We will try all the 3 methods single, complete and average.
#complete
data2hc <- hclust(data2di, method = "complete")
data2as <- cutree(data2hc, k = 3)
dend_data <- as.dendrogram(data2hc)
cc <- color_branches(dend_data, k=3)
plot(cc)
sil <- silhouette(data2as, data2di)
fviz_silhouette(sil,palette= "jco",ggtheme = theme_minimal())
## cluster size ave.sil.width
## 1 1 7 0.45
## 2 2 12 0.33
## 3 3 31 0.38
As seen in the plot above the average silhouette score is higher and only the grey cluster shows a minimal negative score. The negative score denotes a few observations are not in the right cluster.
#single
data2hc <- hclust(data2di, method = "single")

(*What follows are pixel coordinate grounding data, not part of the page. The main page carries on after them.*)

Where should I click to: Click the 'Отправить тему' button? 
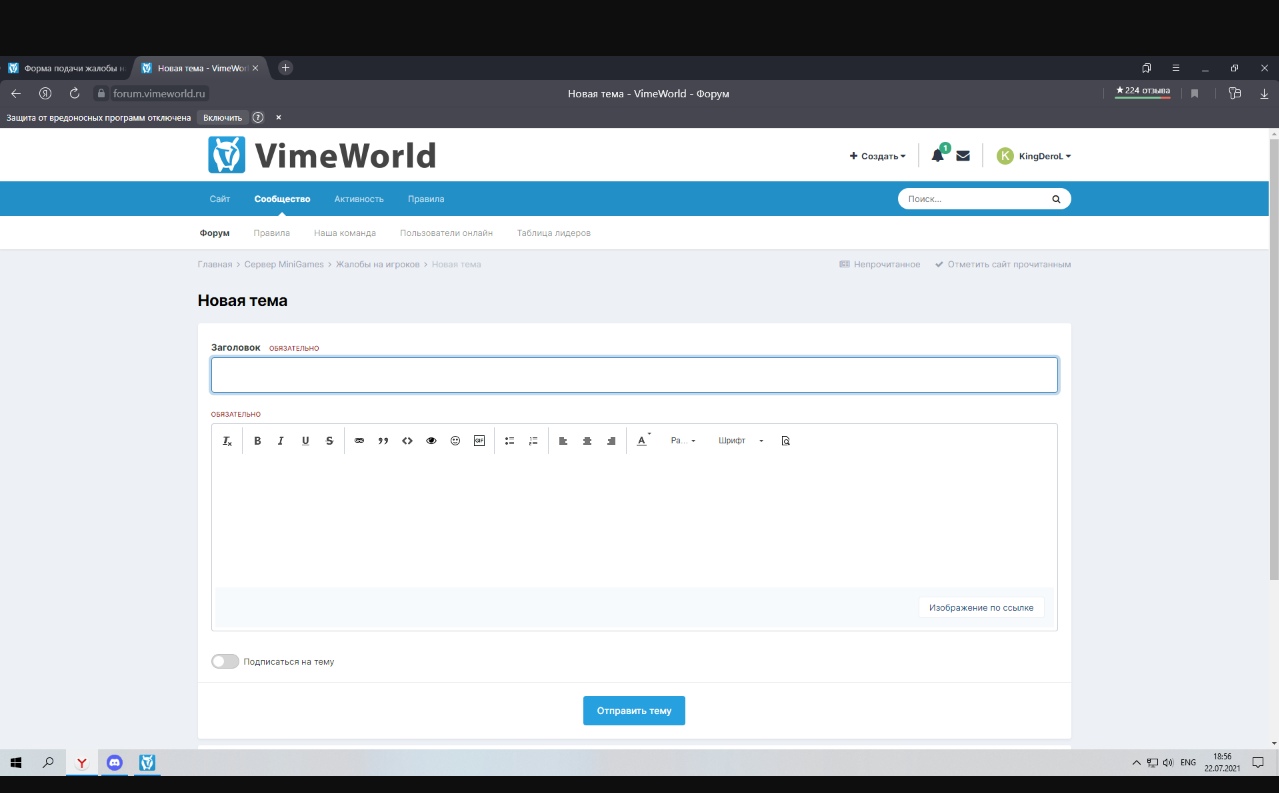point(634,711)
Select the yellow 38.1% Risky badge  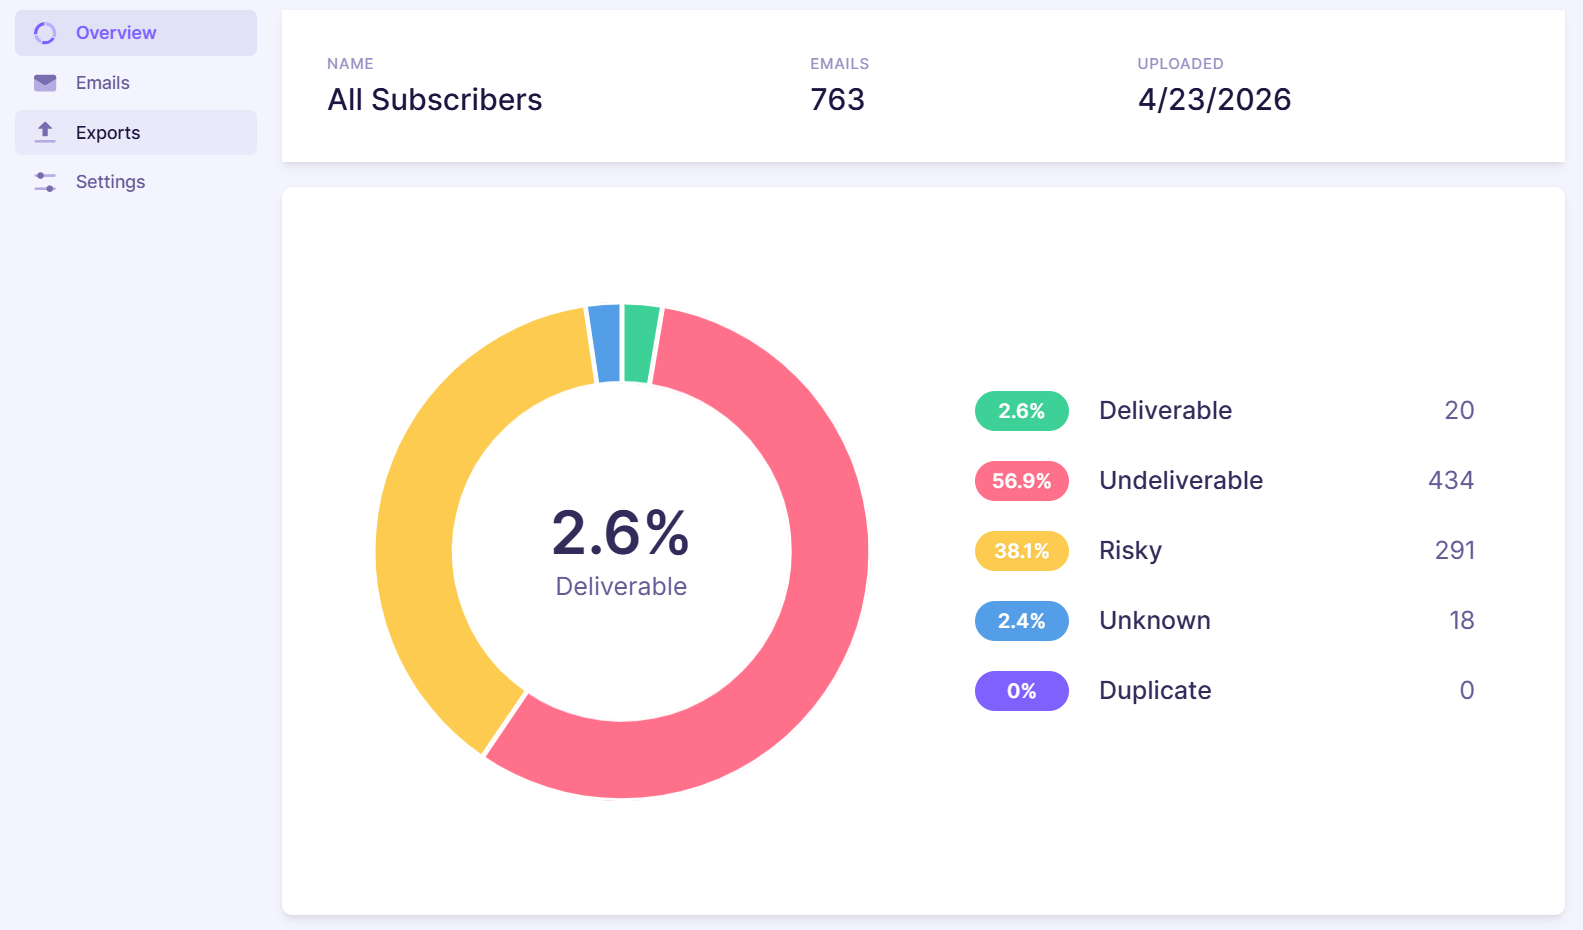pos(1022,551)
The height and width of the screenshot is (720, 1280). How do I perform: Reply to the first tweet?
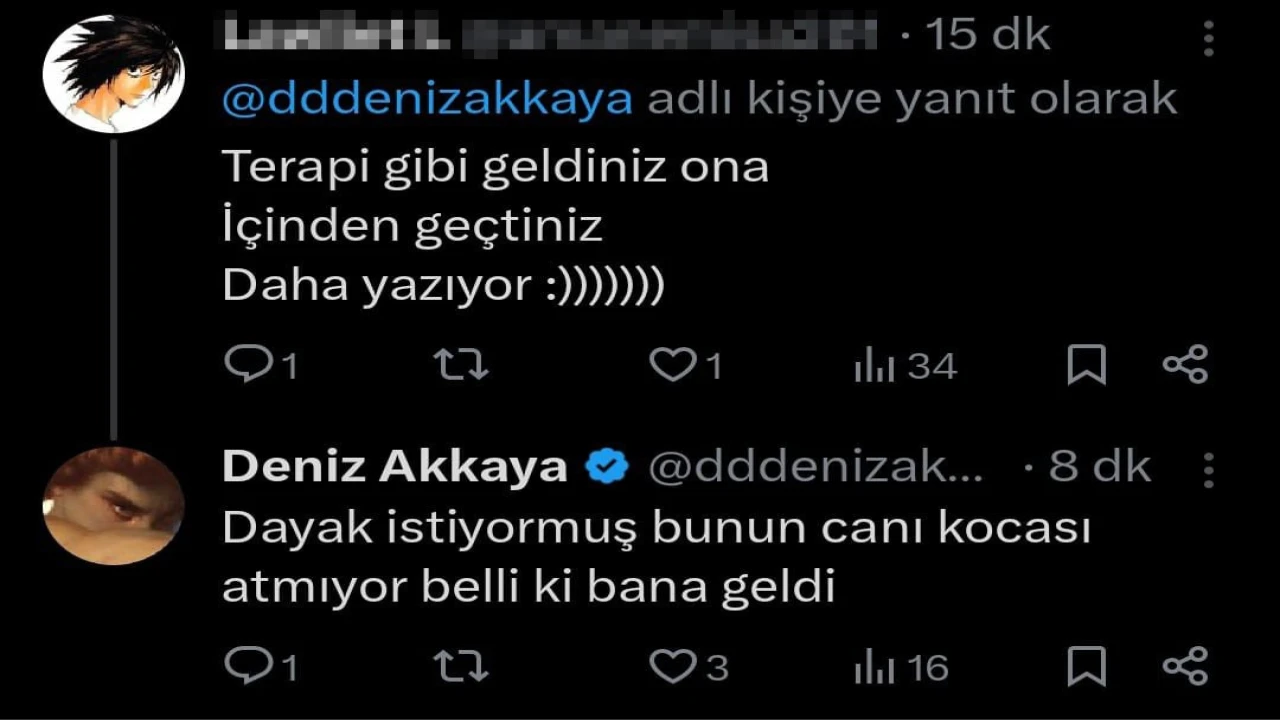(x=243, y=365)
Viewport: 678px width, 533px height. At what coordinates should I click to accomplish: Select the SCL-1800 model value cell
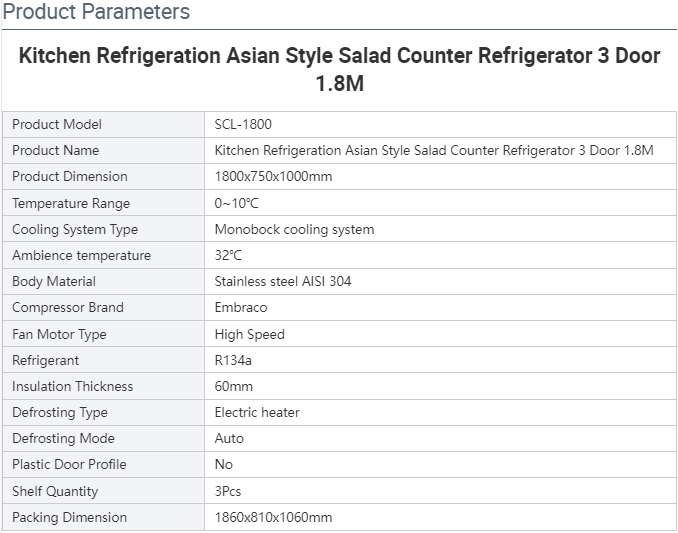pos(440,124)
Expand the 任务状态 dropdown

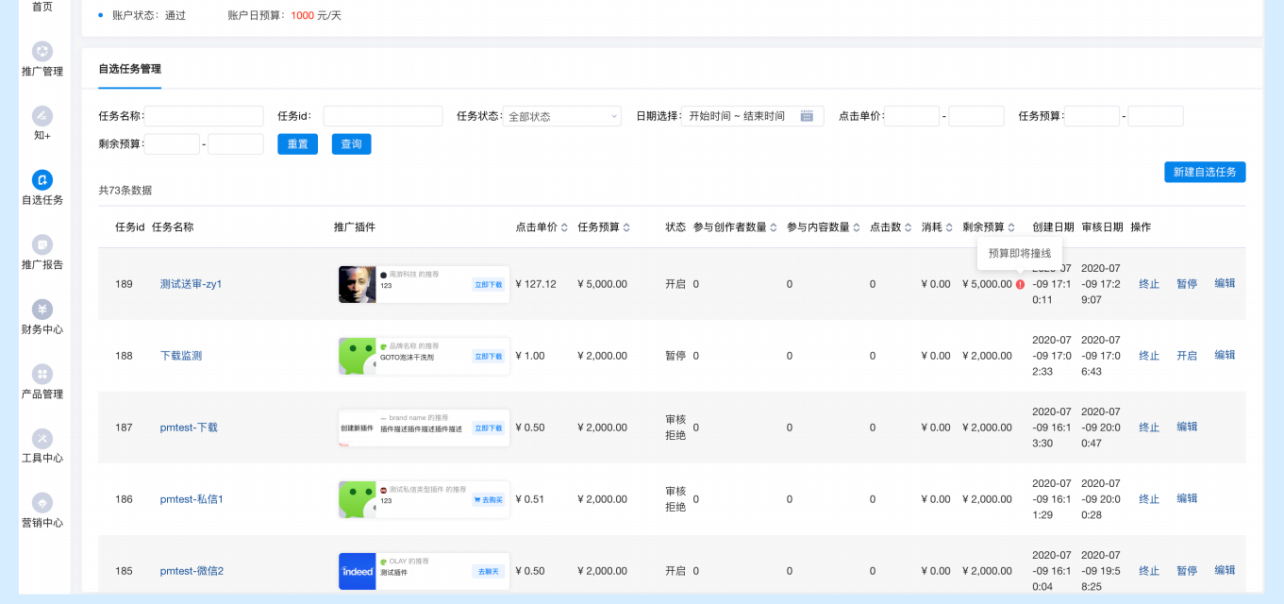[x=561, y=117]
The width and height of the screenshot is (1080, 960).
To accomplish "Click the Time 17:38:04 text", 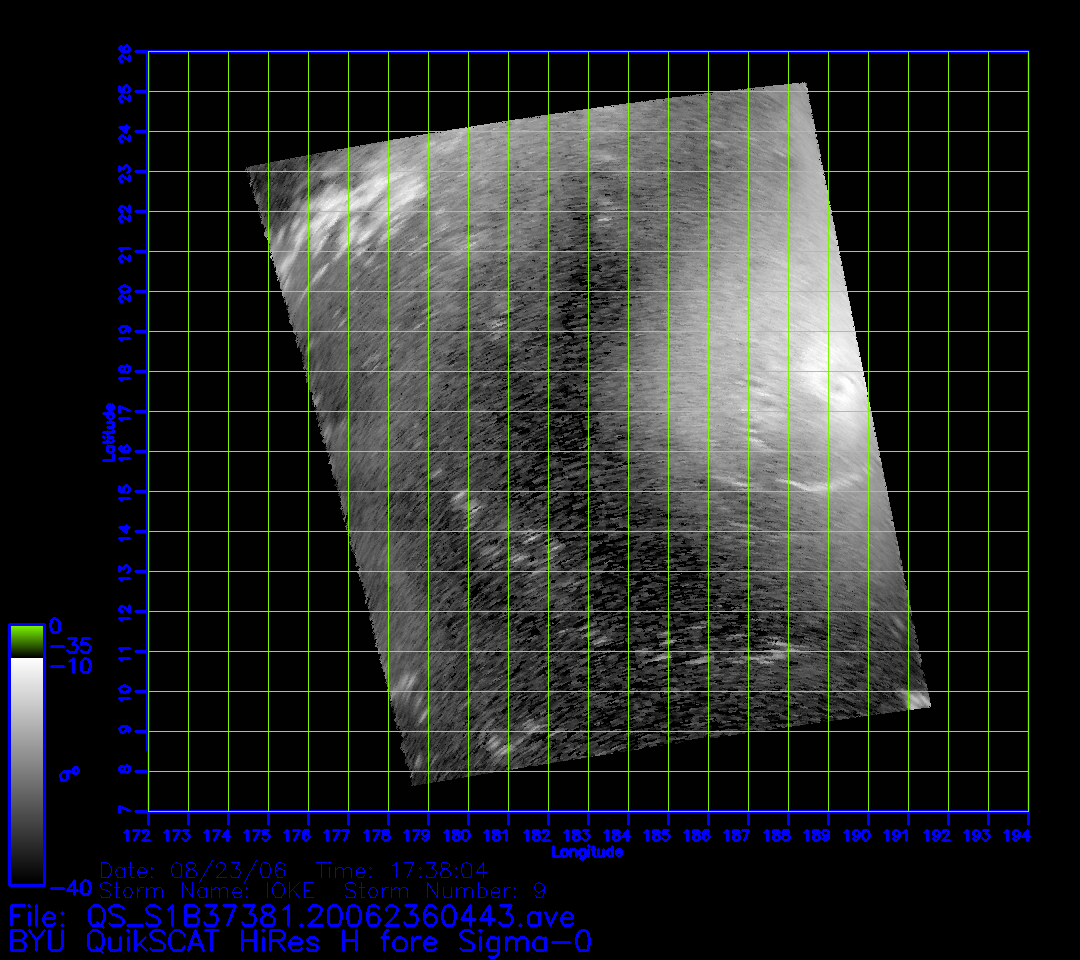I will pos(402,870).
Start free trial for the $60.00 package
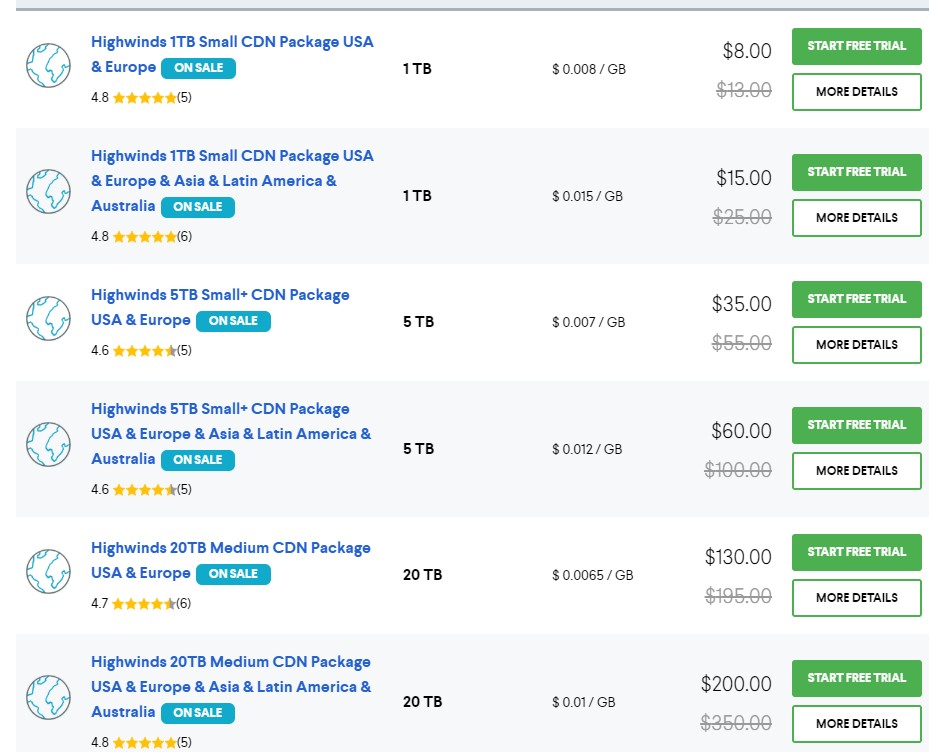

data2as <- cutree(data2hc, k = 3)
dend_data <- as.dendrogram(data2hc)
cc <- color_branches(dend_data, k=3)
plot(cc)
sil <- silhouette(data2as, data2di)
fviz_silhouette(sil,palette= "jco",ggtheme = theme_minimal())
## cluster size ave.sil.width
## 1 1 48 0.14
## 2 2 1 0.00
## 3 3 1 0.00
As seen in the plot above the average silhouette score is lower and most of the observations have gone into the blue cluster. There is also a high negative score which denotes a a large number of observations are not in the right cluster.
#average
data2hc <- hclust(data2di, method = "average")
data2as <- cutree(data2hc, k = 3)
dend_data <- as.dendrogram(data2hc)
cc <- color_branches(dend_data, k=3)
plot(cc)
sil <- silhouette(data2as, data2di)
fviz_silhouette(sil,palette= "jco",ggtheme = theme_minimal())
## cluster size ave.sil.width
## 1 1 7 0.45
## 2 2 12 0.33
## 3 3 31 0.38
As seen in the plot above the average silhouette score is higher and only the grey cluster shows a minimal negative score. The negative score denotes a slight misclassification. This means they are not in the right cluster.
As seen in the plots above manhattan distance along with complete / average linkage gives the widest average silhouette width co-effecient. It also gives the least amount of negative silhouette score. The silhouette score of 0.38 indicates a weak structure of the clusters. We create our final cluster with these parameters.
res.hc <- eclust(data2, "hclust",hc_metric = "manhattan",hc_method = "complete",k=3)
fviz_silhouette(res.hc,palette= "jco",ggtheme = theme_minimal())
## cluster size ave.sil.width
## 1 1 7 0.45
## 2 2 12 0.33
## 3 3 31 0.38
We then plot the final cluster visualization using the fviz_method
fviz_cluster(res.hc)
Based on the results from the above three hierarchical models, and by comparing the silhouette score of each model, we conclude that the hierarchical clustering works well in predicting the target when using manhattan distance along with complete or average linkage. In conclusion we believe that the Hierarchical Clustering model is at best a weak predictor based on the average Silhouette width. We need to try other clustering algorithms like k-means etc.to see if we get a better clustering fit.